(Data shown)

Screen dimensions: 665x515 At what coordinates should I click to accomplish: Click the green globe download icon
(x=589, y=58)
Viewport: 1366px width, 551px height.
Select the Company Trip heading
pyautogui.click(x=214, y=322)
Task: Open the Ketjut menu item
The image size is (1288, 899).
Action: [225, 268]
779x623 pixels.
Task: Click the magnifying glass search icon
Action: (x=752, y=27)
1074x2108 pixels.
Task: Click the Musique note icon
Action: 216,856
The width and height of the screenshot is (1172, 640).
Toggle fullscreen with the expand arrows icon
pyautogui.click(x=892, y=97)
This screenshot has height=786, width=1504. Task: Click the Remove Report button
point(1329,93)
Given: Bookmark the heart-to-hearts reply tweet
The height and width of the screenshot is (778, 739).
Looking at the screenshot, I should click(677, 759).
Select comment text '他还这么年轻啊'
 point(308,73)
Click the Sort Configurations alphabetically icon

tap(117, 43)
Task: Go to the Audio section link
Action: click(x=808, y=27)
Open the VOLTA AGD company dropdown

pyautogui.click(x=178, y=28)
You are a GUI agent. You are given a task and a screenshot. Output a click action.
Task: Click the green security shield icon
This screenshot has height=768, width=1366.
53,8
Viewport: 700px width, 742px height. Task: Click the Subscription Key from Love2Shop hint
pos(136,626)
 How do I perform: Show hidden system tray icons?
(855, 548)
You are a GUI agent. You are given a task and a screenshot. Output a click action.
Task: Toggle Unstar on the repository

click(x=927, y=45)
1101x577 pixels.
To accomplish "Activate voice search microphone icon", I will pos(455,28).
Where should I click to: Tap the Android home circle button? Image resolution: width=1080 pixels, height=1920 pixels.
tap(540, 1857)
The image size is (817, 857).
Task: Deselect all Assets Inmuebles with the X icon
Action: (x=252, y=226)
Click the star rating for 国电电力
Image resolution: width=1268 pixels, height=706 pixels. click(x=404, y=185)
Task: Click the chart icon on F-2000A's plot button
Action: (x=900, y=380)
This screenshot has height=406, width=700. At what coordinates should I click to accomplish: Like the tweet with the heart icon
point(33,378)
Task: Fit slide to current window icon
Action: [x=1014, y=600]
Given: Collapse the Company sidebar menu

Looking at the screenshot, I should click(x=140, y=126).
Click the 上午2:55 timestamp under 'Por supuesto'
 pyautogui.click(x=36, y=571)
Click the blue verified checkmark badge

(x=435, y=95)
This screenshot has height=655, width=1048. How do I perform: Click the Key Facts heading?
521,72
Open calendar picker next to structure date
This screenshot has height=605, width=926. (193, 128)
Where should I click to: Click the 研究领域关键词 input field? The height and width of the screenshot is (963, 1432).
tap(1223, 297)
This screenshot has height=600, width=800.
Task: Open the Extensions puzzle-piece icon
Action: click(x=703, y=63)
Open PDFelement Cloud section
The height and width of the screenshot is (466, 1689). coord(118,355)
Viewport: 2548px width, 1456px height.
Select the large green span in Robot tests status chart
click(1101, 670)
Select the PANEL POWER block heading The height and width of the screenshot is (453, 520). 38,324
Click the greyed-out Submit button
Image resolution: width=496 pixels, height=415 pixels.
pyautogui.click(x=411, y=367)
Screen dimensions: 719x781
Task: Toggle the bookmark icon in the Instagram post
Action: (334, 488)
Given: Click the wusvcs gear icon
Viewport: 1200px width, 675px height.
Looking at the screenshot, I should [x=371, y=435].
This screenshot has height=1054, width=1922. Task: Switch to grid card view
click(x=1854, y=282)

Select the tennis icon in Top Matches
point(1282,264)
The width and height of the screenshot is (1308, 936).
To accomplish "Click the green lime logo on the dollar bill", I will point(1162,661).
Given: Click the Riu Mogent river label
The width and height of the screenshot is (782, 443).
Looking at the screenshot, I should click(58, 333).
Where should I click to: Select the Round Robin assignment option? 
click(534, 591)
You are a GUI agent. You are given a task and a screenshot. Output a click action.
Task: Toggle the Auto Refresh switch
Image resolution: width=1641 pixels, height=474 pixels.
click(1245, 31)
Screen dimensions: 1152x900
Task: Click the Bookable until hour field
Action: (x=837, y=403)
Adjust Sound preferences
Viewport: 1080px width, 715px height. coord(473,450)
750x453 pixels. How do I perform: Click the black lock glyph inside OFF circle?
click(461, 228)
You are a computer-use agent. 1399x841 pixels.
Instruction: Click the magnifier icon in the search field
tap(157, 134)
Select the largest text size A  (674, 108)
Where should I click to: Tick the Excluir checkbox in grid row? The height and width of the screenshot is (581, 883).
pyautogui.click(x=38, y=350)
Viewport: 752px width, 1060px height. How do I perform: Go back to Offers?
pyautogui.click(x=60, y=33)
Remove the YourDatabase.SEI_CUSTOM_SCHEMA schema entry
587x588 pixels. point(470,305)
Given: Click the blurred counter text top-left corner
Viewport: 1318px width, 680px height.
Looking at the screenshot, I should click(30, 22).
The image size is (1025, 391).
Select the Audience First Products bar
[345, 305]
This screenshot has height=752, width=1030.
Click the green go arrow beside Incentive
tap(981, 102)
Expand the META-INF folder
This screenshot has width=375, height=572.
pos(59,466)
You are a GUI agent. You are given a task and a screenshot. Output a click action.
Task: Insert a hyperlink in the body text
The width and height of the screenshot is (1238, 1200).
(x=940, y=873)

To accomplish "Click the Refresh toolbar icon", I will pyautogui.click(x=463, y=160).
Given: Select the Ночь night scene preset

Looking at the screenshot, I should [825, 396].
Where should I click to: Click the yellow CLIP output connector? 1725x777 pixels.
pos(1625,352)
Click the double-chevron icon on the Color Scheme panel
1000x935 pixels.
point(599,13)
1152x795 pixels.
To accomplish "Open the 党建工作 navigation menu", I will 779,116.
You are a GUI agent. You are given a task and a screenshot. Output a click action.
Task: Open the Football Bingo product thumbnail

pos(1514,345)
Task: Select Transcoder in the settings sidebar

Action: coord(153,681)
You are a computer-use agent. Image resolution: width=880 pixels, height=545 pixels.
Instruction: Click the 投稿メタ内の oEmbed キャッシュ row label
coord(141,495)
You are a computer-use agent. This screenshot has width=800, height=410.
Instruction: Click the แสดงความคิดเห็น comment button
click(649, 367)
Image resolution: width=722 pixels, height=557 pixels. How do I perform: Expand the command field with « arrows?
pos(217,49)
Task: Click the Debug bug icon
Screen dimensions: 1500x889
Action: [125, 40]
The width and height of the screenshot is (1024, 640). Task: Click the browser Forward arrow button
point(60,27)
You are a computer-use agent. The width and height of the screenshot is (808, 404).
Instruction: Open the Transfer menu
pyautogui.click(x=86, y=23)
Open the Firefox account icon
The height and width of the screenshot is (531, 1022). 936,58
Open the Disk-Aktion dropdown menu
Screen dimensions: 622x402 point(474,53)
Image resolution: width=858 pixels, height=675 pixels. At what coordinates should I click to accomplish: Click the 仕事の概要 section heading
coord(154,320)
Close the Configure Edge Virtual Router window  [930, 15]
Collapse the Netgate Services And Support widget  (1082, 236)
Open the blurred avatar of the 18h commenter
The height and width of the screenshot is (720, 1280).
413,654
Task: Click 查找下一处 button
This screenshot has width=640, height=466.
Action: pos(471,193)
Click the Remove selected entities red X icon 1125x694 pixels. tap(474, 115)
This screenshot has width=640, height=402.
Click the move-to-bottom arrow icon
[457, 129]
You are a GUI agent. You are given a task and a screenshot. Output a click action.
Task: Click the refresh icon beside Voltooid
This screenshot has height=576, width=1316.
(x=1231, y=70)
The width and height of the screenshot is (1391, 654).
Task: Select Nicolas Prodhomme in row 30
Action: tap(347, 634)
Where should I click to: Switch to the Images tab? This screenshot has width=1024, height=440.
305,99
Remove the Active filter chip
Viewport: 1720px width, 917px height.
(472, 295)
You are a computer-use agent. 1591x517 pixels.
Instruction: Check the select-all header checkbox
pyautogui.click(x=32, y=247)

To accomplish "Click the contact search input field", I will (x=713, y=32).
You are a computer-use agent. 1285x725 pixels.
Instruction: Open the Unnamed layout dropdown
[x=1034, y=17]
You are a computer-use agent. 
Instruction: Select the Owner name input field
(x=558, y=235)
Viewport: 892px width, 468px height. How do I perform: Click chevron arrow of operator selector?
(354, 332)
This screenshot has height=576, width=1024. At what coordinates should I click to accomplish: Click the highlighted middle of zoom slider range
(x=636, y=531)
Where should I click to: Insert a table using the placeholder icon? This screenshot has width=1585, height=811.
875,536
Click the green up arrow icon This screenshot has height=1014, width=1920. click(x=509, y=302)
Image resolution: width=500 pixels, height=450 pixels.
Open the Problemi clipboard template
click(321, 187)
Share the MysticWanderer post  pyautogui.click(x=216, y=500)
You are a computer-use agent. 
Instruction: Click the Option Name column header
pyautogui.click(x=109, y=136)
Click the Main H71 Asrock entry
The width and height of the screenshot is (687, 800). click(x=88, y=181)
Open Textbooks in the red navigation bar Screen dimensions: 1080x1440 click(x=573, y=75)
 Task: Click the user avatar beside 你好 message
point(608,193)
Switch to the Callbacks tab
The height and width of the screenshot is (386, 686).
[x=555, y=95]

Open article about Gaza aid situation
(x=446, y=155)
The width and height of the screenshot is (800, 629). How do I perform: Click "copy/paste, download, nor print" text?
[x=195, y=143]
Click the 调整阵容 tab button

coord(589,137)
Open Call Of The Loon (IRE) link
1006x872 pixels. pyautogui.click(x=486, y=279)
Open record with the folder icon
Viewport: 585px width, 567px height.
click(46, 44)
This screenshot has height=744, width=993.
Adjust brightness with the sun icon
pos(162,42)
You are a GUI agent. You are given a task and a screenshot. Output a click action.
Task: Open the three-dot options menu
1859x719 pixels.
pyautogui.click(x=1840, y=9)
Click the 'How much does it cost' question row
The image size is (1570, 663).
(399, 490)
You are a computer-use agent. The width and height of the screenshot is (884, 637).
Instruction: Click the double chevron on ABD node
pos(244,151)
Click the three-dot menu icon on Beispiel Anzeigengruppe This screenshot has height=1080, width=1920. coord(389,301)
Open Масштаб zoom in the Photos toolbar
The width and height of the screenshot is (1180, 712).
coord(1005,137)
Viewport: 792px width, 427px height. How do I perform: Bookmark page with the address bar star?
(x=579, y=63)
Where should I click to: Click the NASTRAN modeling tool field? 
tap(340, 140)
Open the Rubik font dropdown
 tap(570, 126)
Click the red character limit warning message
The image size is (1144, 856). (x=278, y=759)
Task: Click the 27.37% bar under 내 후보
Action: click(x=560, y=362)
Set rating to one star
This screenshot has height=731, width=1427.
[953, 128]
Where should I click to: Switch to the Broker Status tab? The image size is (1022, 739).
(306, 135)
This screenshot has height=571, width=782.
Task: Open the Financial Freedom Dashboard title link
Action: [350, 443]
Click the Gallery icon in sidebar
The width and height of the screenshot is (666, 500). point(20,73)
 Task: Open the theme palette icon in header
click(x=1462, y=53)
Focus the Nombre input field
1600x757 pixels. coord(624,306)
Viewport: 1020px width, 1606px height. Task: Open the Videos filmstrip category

(End Data shown)

● Action item: Starting at the line with "Switch to the Callbacks tab" and ending at the line with "This screenshot has height=744, width=993.", print each line of the listing above exactly, with no other lines.

● Answer space:
Switch to the Callbacks tab
The height and width of the screenshot is (386, 686).
[x=555, y=95]

Open article about Gaza aid situation
(x=446, y=155)
The width and height of the screenshot is (800, 629). How do I perform: Click "copy/paste, download, nor print" text?
[x=195, y=143]
Click the 调整阵容 tab button

coord(589,137)
Open Call Of The Loon (IRE) link
1006x872 pixels. pyautogui.click(x=486, y=279)
Open record with the folder icon
Viewport: 585px width, 567px height.
click(46, 44)
This screenshot has height=744, width=993.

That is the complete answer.